What is required> Can you copy out, word for word, the material from the line with "Enable the Show Scrollbar checkbox" up to and including the line with "pyautogui.click(x=347, y=138)"?

(Items from a data source)
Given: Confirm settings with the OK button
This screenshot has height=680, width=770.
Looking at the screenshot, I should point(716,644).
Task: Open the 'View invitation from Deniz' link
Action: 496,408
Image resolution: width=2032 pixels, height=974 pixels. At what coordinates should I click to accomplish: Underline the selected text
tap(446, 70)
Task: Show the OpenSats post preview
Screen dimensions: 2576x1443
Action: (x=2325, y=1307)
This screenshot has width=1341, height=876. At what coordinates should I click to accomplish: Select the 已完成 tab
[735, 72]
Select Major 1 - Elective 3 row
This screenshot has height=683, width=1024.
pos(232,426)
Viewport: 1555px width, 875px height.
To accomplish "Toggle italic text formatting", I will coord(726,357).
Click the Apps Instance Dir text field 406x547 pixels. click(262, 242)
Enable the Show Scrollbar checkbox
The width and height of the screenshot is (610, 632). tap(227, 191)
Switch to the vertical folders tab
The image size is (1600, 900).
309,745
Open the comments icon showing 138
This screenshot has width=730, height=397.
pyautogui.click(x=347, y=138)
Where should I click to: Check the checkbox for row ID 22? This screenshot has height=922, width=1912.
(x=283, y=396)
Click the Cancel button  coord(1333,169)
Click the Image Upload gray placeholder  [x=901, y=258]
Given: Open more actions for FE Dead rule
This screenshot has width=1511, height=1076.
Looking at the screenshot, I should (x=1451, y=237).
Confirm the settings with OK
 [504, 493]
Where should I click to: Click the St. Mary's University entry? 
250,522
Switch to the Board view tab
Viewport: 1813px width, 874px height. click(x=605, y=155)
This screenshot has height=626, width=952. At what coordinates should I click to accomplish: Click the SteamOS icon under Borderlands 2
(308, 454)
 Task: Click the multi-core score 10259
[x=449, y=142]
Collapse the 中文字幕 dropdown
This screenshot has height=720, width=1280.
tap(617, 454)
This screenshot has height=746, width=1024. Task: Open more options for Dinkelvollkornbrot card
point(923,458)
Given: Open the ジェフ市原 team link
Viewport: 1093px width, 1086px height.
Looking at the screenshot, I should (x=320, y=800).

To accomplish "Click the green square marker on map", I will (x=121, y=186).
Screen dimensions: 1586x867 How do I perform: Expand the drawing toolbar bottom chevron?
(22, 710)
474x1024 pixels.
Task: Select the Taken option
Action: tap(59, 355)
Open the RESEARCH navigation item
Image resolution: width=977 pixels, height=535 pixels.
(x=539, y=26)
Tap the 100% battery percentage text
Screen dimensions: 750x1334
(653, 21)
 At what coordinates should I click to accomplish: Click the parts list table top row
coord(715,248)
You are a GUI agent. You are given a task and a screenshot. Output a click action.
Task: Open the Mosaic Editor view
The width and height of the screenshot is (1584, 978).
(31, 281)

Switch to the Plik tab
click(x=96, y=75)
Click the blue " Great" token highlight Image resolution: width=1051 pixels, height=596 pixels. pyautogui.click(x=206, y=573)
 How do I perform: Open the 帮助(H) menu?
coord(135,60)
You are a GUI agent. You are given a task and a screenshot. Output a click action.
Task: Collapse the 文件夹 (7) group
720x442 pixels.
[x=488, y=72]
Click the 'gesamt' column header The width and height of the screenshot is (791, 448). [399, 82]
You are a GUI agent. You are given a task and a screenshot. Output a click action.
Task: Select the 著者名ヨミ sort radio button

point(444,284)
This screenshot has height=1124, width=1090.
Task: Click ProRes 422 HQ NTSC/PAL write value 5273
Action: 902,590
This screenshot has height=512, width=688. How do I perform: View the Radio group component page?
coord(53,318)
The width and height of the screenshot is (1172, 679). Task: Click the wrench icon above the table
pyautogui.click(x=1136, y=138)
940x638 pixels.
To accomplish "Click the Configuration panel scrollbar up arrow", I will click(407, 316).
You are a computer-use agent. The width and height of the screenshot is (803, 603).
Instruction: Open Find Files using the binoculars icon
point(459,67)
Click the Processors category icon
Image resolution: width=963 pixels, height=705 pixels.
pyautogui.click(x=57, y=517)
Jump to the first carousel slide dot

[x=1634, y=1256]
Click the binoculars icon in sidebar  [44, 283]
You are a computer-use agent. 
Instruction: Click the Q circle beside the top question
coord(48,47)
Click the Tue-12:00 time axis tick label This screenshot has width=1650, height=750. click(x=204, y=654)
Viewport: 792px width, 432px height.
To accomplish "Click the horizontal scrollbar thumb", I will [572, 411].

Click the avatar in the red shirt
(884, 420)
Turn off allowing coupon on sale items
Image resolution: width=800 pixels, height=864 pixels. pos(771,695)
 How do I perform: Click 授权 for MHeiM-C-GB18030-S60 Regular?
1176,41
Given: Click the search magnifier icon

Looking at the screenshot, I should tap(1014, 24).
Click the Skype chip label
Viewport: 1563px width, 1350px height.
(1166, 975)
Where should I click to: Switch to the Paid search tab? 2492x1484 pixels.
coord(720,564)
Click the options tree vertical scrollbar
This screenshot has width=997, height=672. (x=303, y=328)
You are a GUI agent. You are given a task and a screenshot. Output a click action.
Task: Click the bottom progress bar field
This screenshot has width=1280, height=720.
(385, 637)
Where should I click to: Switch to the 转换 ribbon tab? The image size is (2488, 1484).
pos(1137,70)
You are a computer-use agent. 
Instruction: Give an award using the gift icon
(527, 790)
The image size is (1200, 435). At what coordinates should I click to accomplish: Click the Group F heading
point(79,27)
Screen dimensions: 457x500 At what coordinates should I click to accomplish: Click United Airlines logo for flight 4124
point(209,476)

Worked answer>
Enable the Show Scrollbar checkbox
The width and height of the screenshot is (610, 632). tap(227, 191)
Switch to the vertical folders tab
The image size is (1600, 900).
309,745
Open the comments icon showing 138
This screenshot has width=730, height=397.
pyautogui.click(x=347, y=138)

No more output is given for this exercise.